[start Task material]
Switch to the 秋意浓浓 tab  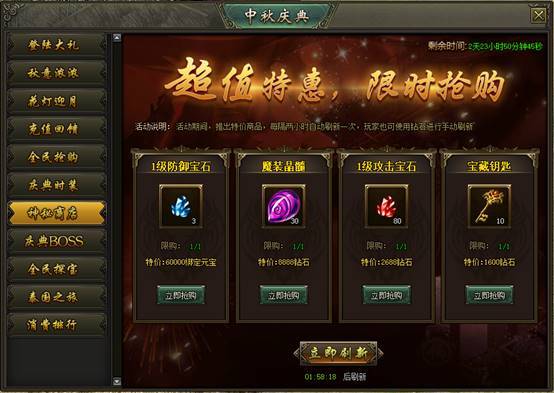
[end Task material]
[start Task material]
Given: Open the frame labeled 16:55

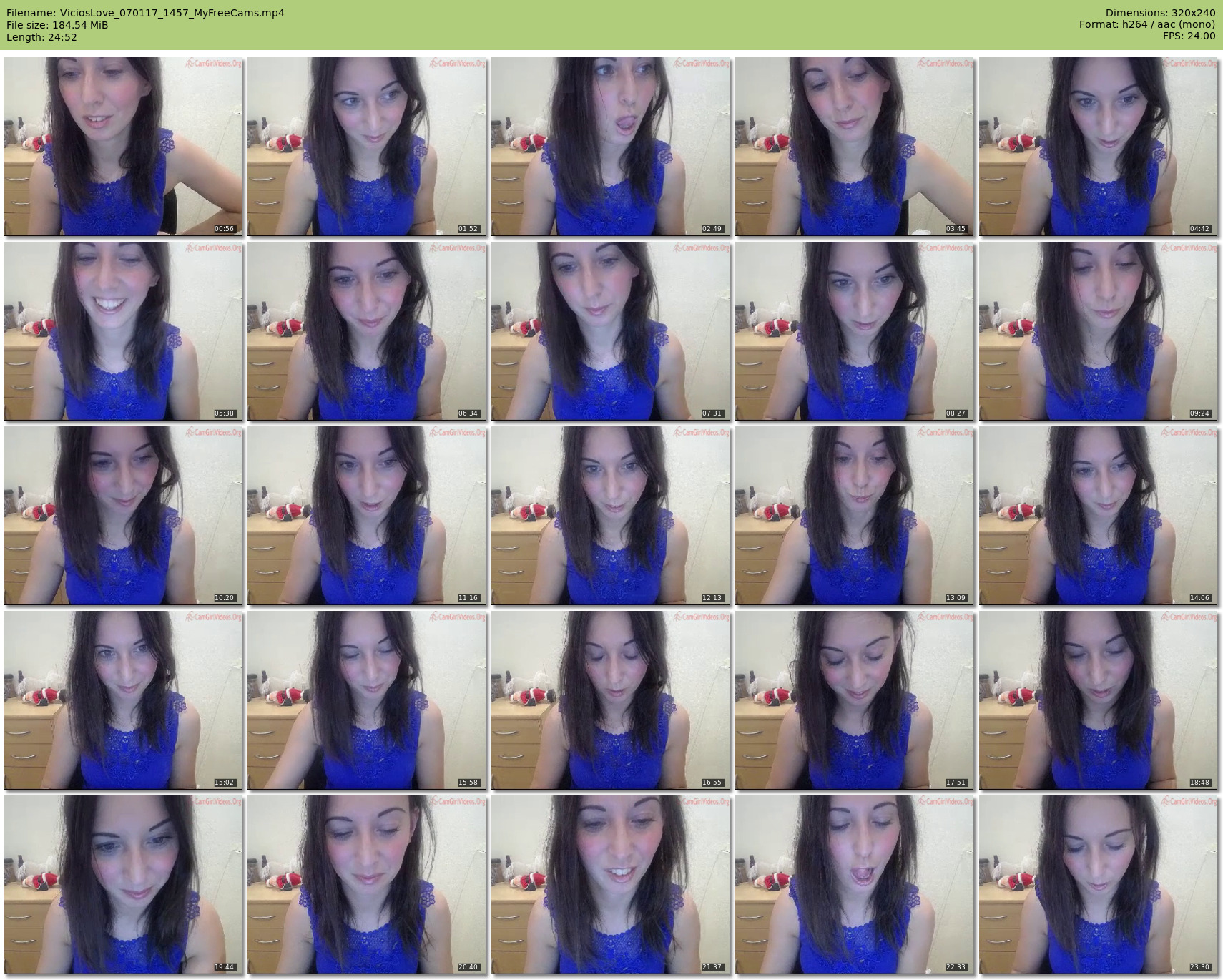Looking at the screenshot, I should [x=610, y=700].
[end Task material]
[start Task material]
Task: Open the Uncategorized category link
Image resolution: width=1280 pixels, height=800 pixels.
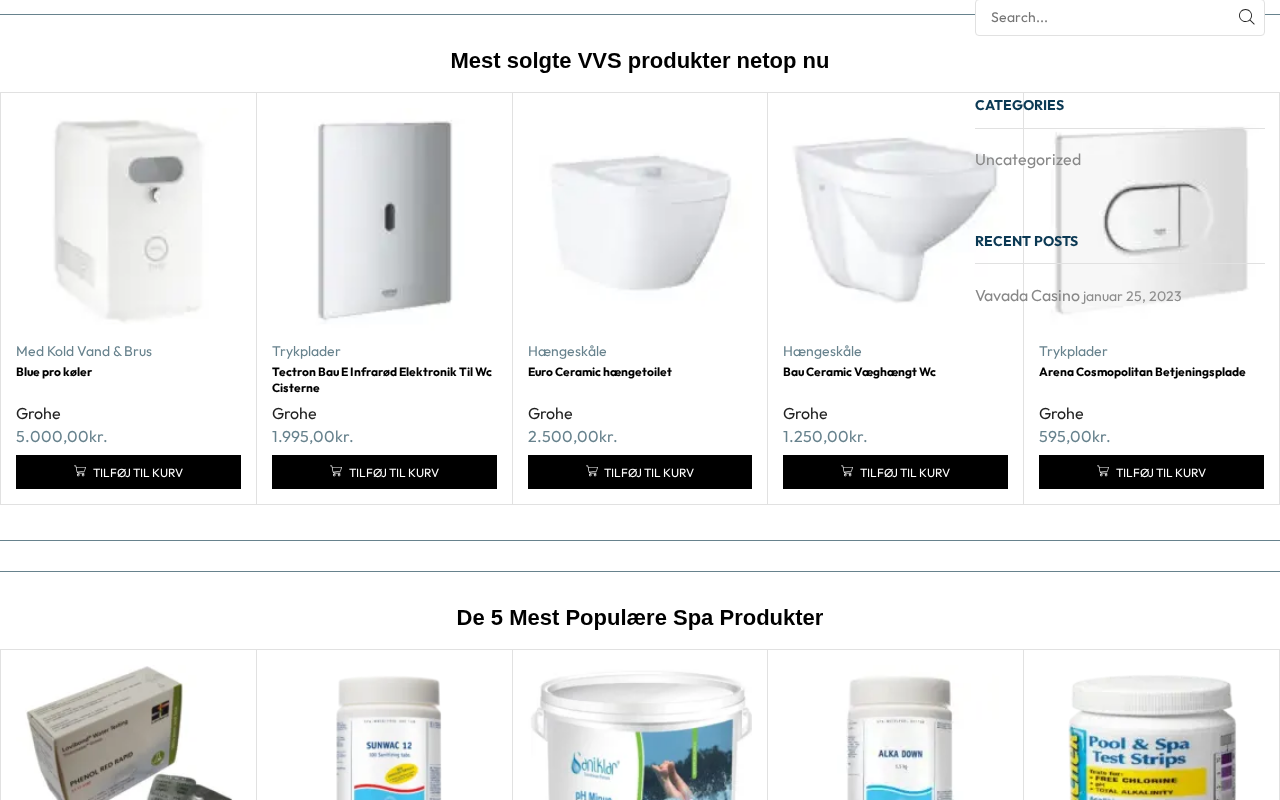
[end Task material]
Convert the stretch from the line containing "Task: Open the Uncategorized category link" through the line containing "Image resolution: width=1280" into a Markdown table with the columns Row and Content. Omit blank lines.

| Row | Content |
|---|---|
| 1 | Task: Open the Uncategorized category link |
| 2 | Image resolution: width=1280 pixels, height=800 pixels. |